Well, what's wrong with this clause? It facially makes sense. The parties should have the freedom of contract to agree as to how changes to their agreement can be validly made going forward. A writing requirement goes a long way to insulate the parties from fraudulent or frivolous oral claims.
And yet, preserving party autonomy compels the conclusion that whatever agreement may have been made before, it can and must be allowed to be unmade if the parties had the sufficient meeting of the minds to do so.
Those who make a contract, may unmake it. The clause which forbids a change, may be changed like any other. The prohibition of oral waiver, may itself be waived … What is excluded by one act, is restored by another.
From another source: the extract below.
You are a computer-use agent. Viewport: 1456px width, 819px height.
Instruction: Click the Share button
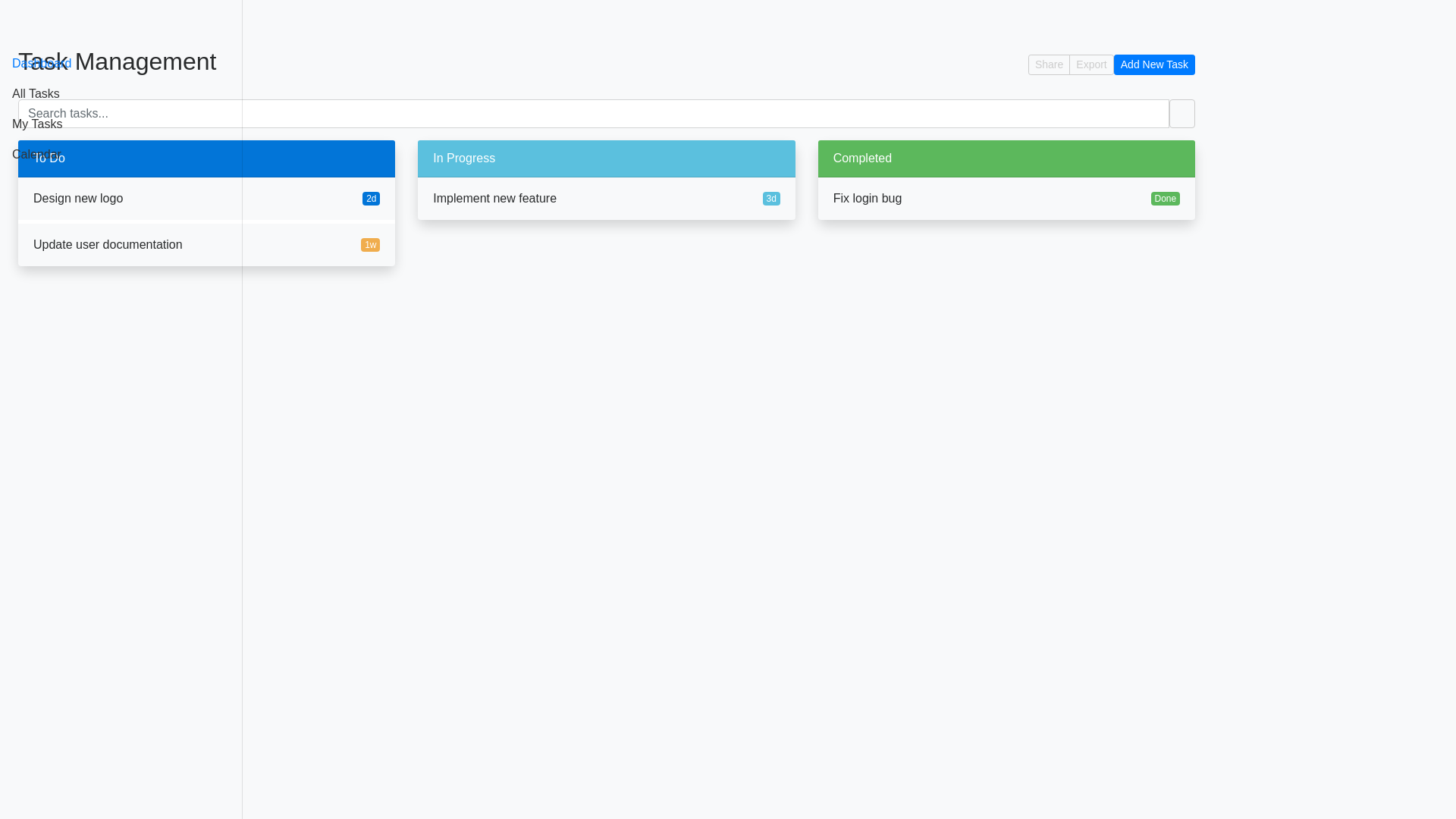1049,64
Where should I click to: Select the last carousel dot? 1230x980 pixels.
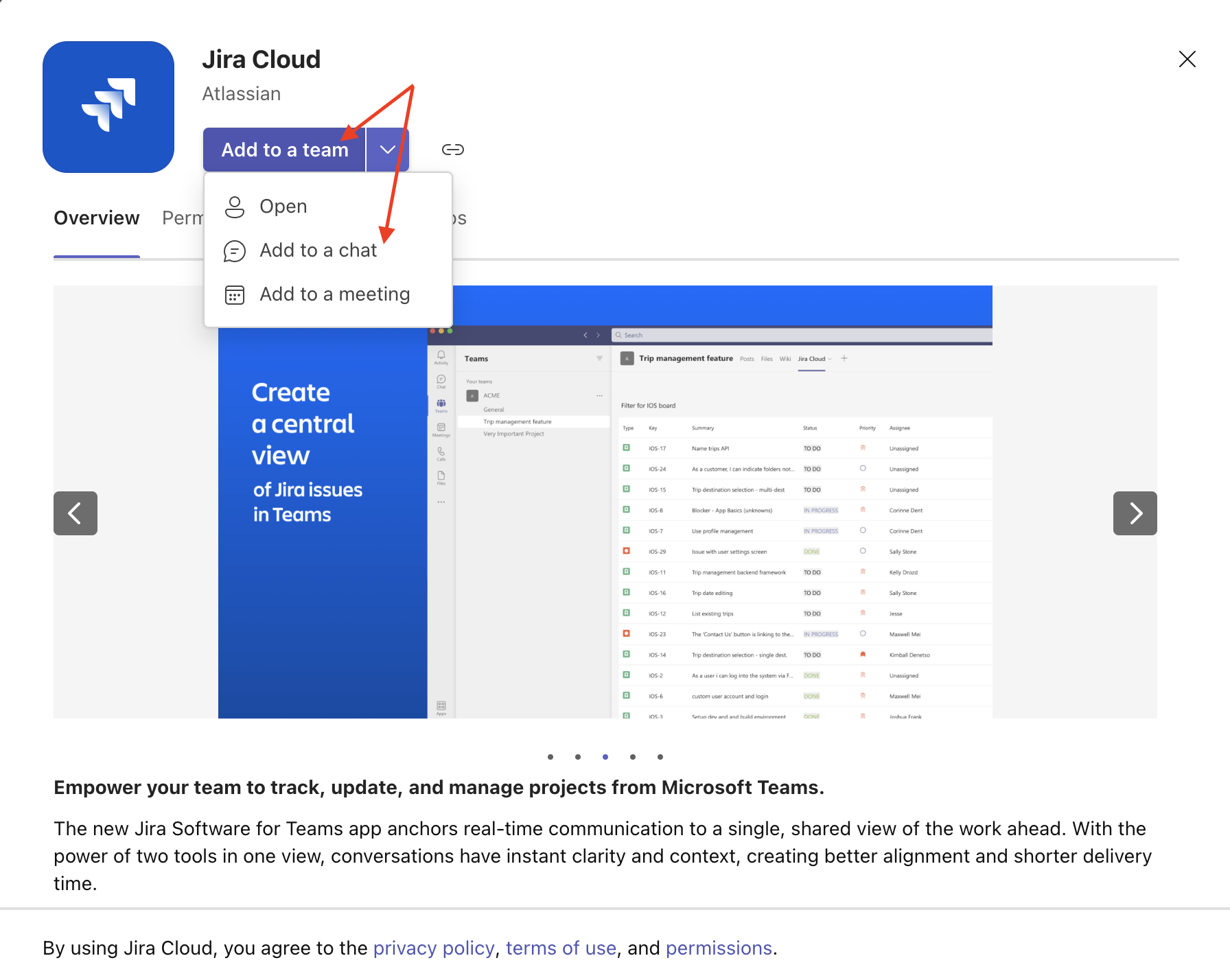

You may put it out by the door, it is back through the window. Whenever two men contract, no limitation self-imposed can destroy their power to contract again….
Beatty v. Guggenheim Exploration Co. (New York Ct. App. 1919) (Cardozo, J.).
Of course, the parties should be free to unshackle themselves from the bonds of the past if both are willing and have demonstrably assented to the terms of the oral variation.
Since these clauses are essentially worthless at achieving what is intended – the preclusion of oral modifications to the contract – why should/do we still include them?
Is this just another legacy contractual anchor, weighing us down?